When to use attr_accessor vs a custom reader/writer.

The attr_accessor macro will provide a naive interface for reading and writing to an instance variable. Anytime we need something conceptually different or more complex, we should build our own reader or writer.


Whenever an object needs to refer to itself, the keyword “self” is used.

In an instance method, self will always refer to the instance itself and in a class method, self will always refer to the class itself.

Class variable

Class variables are for properties that belong to the entire class. A class level variable can be used for example for instance memoization, for keeping track of all instances of a class or for collaborating data. The name of the class variable is written with a double @ at the beginning of the word: @@class_variable_name.
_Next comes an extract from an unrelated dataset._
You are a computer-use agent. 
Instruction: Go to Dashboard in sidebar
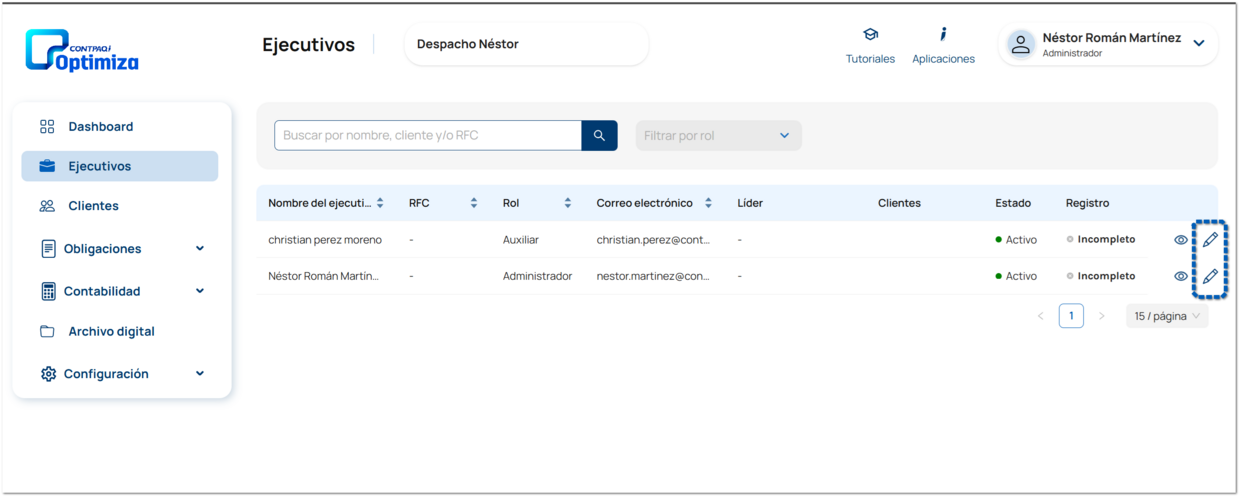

#self.all is a class method for reading data stored in the class variable @@all. This is a class reader, very similar to an instance reader method that reads an instance property.

Class methods

With these methods we can access any class variable. A class method operate on the entire class and expose the class’ scope to the rest of our program. They don’t have access to the instance scope.

The most common class methods are:

Class finders

A class finder method returns existing instances.

Custom class constructors

A class constructor is any class method that instantiates an instance of the class.

Class operators

A class operator is perfect to manipulate any class level data.


Programming paradigms

A programmer can follow different approaches, also known as programming paradigms, when writing code.  Two of the most important programming paradigms are the procedural and the Object-Oriented ones.
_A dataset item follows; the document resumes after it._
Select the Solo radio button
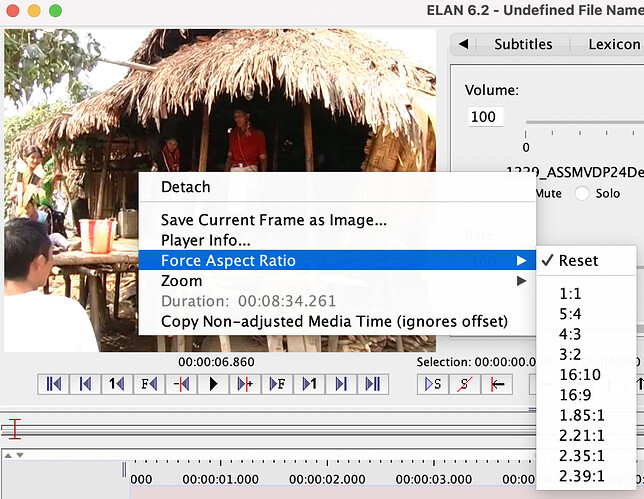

Usually a programming language falls under one paradigm like  Ruby , that is mainly an OOP language. But some other languages as JavaScript can be multi-paradigm and support procedural, object-oriented (prototype-based) and functional programming styles.

The main difference between them is how you organise your code:

-In a procedural approach your code is a list of instructions or steps to be carried out.

-In an Object-Oriented approach your code is organised using objects and classes.

Reading about the different paradigms I found lots of new and very complicated concepts as: modularisation as a main trait of the procedural paradigm, and data abstraction, encapsulation, polymorphism, inheritance and serialisation-marshalling as traits for the Object-Oriented paradigm.

Apart from the desire to look the other way, I decided create some short and easy to understand definitions. Maybe the next time I find these concepts I don’t feel so uncomfortable!

  • Modularisation: It is used for reducing the complexity of a system subdividing a computer program into modules  or separate software components.
  • Data abstraction: It is the reduction of data to a simplified representation of the whole.  In OOP the programmer would just keep the relevant data inside the object hiding everything else. Data hiding is a software development technique.
  • Encapsulation : It is the inclusion within an object  of all the data and methods need for the object to function.
  • Polymorphism: It is the ability to present the same interface (Shape) for differing data types (square, circle, etc).
  • Inheritance: It enables new objects (subclasses or derived classes) to take on the properties of existing objects (superclasses or base classes).
  • Serialisation and marshalling:  Both are for transforming objects into series of bits. In particular, marshalling is about getting parameters from here to there, while serialisation is about copying structured data to or from a primitive form such as a byte stream. What is byte stream? A sequence of bits. What is a bit? It is the smallest unit of data in a computer. And what am I doing right now? Yak shaving!